30 (Oktober 1921) Nachmittag, Teater, Pallenberg

Meine inneren Möglichkeiten für (ich will nicht sagen Darstellung oder Dichtung des Geizigen, sondern für) den Geizigen selbst. Nur ein schneller entschlossener Griff wäre nötig, das ganze Orchester schaut fasciniert dorthin, wo über dem Kapellmeisterpult der Taktstock sich erheben soll.

Das Gefühl der vollständigen Hilflosigkeit.
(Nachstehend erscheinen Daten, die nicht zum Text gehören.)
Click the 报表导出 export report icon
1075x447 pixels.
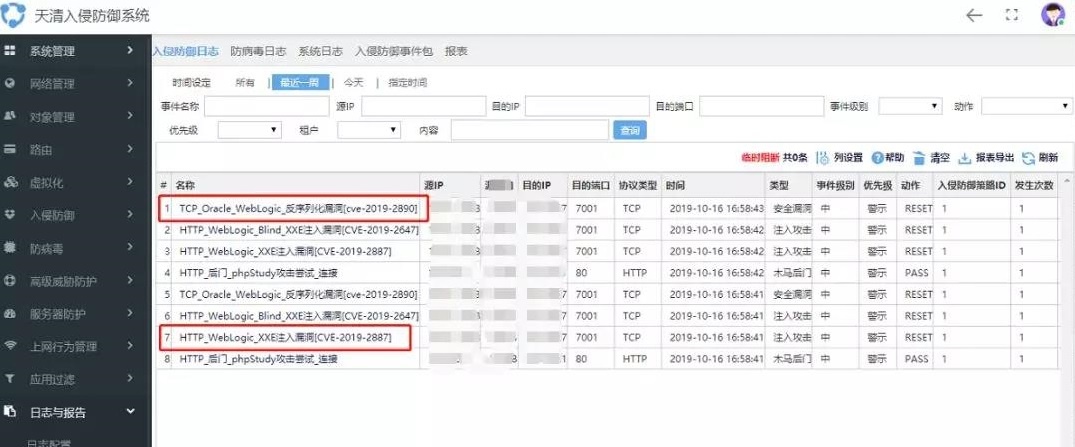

Was verbindet Dich mit diesen festabgegrenzten, sprechenden, augenblitzenden Körpern enger als mit irgendeiner Sache, etwa dem Federhalter in Deiner Hand? Etwa dass Du von ihrer Art bist? Aber Du bist nicht von ihrer Art, darum hast Du ja diese Frage aufgeworfen.

Die feste Abgegrenztheit der menschlichen Körper ist schauerlich

Die Merkwürdigkeit, die Unenträtselbarkeit des Nicht-Untergehns, der schweigenden Führung. Es drängt zu der Absurdität: "Ich für meinen Teil wäre längst schon verloren. " Ich für meinen Teil.

1.) Werfels "Bocksgesang"

Die freie Verfügung über eine Welt unter Mißachtung ihrer Gesetze. Die Auferlegung des Gesetzes. Glück dieser Gesetzestreue.

Es ist aber nicht möglich, der Welt nur das Gesetz aufzuerlegen, dass alles sonst beim Alten bleibt, der neue Gesetzgeber aber frei sein soll. Das wäre kein Gesetz, sondern Willkür, Auflehnung, Selbstverurteilung.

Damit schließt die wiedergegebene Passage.